Wednesday, Nov. 16, 1960
An Old Combination
Happy days, as Franklin Roosevelt's theme song went, were here again. And they got here again in a way that F.D.R. could well have appreciated: a Democratic candidate, partly by force of personality, partly by piecing back together the power blocs that had been shattered by Republican Dwight Eisenhower, was the U.S.'s President-elect.
Democrat Jack Kennedy won by 1) rolling up huge pluralities in the big cities of the states that counted most, and 2) by holding on to most of the restive but still Democratic South.
Big-City Trend. One by one, the U.S.'s major cities gave Kennedy votes enough to assure victory in key states. Time after time, Richard Nixon inched back in nonmetropolitan areas--but rarely by enough. By pre-election estimates, Philadelphia had to go to Kennedy by at least 200,000 for him to win in Pennsylvania; the city went by 326,000. Although Nixon won 52 of Pennsylvania's 67 counties, the state went down the drain for the Republicans. Kennedy carried New York City with 63% of the vote, far more than enough to take New York State's 45 electoral votes. Nixon ran well in outstate Michigan--but Kennedy grabbed a big lead in Detroit and held on. It was Los Angeles--always considered Nixon's stronghold--that gave Kennedy California.
In states where the metropolitan trend was either slowed or reversed, the results proved how much Kennedy depended on the city vote. New Jersey had been figured as a landslide for Kennedy--largely on the basis of a pre-election estimate of at least a 100,000 Kennedy plurality in Jersey City.

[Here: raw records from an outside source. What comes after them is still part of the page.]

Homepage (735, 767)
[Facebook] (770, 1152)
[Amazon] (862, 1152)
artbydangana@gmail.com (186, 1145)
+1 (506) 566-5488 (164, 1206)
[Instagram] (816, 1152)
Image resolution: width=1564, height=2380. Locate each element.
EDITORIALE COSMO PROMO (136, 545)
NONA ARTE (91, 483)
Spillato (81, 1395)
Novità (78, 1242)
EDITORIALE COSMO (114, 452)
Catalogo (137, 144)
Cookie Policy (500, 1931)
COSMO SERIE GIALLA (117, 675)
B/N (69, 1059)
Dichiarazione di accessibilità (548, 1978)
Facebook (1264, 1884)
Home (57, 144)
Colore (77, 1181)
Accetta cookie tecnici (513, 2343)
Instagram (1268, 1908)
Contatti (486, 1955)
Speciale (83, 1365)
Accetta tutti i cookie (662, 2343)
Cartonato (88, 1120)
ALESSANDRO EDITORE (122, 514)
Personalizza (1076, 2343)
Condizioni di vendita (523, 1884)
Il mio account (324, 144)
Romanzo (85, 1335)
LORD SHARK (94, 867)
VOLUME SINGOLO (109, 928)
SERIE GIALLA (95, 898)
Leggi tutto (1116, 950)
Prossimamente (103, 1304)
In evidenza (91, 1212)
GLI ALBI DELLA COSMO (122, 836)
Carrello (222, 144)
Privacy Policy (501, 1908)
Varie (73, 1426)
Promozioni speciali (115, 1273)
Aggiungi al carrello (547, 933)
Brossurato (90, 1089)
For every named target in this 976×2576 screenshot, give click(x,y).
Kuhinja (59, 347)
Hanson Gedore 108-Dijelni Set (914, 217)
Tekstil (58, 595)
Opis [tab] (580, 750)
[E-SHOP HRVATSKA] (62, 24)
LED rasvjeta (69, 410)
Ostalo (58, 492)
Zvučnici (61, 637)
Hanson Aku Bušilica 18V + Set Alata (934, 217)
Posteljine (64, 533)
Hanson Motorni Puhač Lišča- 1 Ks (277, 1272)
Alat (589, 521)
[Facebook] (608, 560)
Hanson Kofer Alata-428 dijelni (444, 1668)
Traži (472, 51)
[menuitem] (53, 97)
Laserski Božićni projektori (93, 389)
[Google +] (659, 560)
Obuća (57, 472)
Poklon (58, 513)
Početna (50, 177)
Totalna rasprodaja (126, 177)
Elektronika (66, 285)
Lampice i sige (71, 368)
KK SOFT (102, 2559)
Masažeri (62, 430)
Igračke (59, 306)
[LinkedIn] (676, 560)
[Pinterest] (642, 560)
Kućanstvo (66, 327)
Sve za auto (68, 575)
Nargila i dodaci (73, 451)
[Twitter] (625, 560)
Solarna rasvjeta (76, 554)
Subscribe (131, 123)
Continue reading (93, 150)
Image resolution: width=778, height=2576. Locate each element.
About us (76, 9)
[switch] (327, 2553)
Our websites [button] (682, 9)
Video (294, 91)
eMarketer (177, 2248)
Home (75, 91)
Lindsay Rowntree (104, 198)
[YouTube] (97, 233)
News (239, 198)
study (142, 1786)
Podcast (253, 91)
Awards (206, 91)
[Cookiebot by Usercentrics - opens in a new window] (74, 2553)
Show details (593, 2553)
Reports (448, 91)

But the Hudson County machine fell down on the job--and Kennedy had the scare of his life. Again, Ohio was figured as a Kennedy cinch--but Cleveland fell short of its expected Democratic plurality, and the state went to Nixon.
What happened in the cities to give Kennedy his vast advantage? In many ways it was a reversion to voting habits temporarily obliterated by the personal popularity of Dwight Eisenhower. As in Roosevelt's day, ethnic, racial and religious minorities once again voted heavily Democratic. It was also in the cities that Kennedy's personality caught on most decisively. There were strong indications that Eisenhower, had he started campaigning three weeks before Election Day, might have stemmed the tide: his Cleveland appearance was almost certainly a major factor in saving Ohio for Nixon.
Southern Help. Just as Kennedy won where he had to win in the big industrial states, so he won where he had to win in the South and Southwest. As expected, he lost Florida, Virginia and Oklahoma; in races figured beforehand as tossups, he also lost Kentucky and Tennessee. But, despite the win of an independent electors' ticket in Mississippi, he handily carried Texas and South Carolina, which had been predicted for Nixon. During the campaign, many observers had thought--and said--that Republican Henry Cabot Lodge was a positive asset to his ticket while Democrat Lyndon B. Johnson was a drag on his. Nixon repeatedly stressed Lodge's presence; Kennedy often acted as though he had never heard of Johnson. Yet in the final votes there were few signs that Lodge had helped the Republicans in any specific way--and there was plenty of evidence that Johnson had helped the Democrats overcome otherwise compelling difficulties in the South.
The farm states of the Midwest and beyond reverted to Republican type--almost as though Ezra Taft Benson had never existed. In Kansas and Iowa, Nixon not only won but carried along Republican state candidates to victories over favored Democrats. In the Far West Nixon also did nicely--except in crucial California.
How Much Religion? In Election Year 1960, the great imponderable was the issue of religion. For months to come, the pundits and statisticians will still be analyzing the effects of that issue. But in its general outlines, the answer was clear. Democrat Kennedy's Catholicism was certainly a factor in his favor in the big cities, where Catholics are most heavily concentrated, though the Catholic vote was not so monolithic as the Kennedys had hoped; e.g., in Wisconsin's traditionally Republican but heavily Catholic Fox River Valley, the tendency was more toward party than faith. At the same time, an anti-Catholic vote may well have been decisive against Kennedy in such states as Kentucky, Tennessee, Oklahoma and Oregon. But in many Protestant areas--both North and South--Kennedy's Catholicism seems not to have worked against him. Kennedy, as New York Timesman James Reston aptly put it, "appealed to the loyalty of the Catholics and the conscience of the Protestants."
Pointing to the future, the victory of Jack Kennedy taught some campaign lessons that should not be forgotten. After the national conventions, he was generally considered to be trailing. But in his campaign he began aggressively, continued aggressively and finished aggressively. It was this that gave him the edge in the four television debates against Nixon. Republican Nixon had planned his campaign too carefully, with the aim of building up toward a last-minute surge. In the final week of the campaign Nixon almost certainly closed the gap between himself and Kennedy--but it was too late with too little.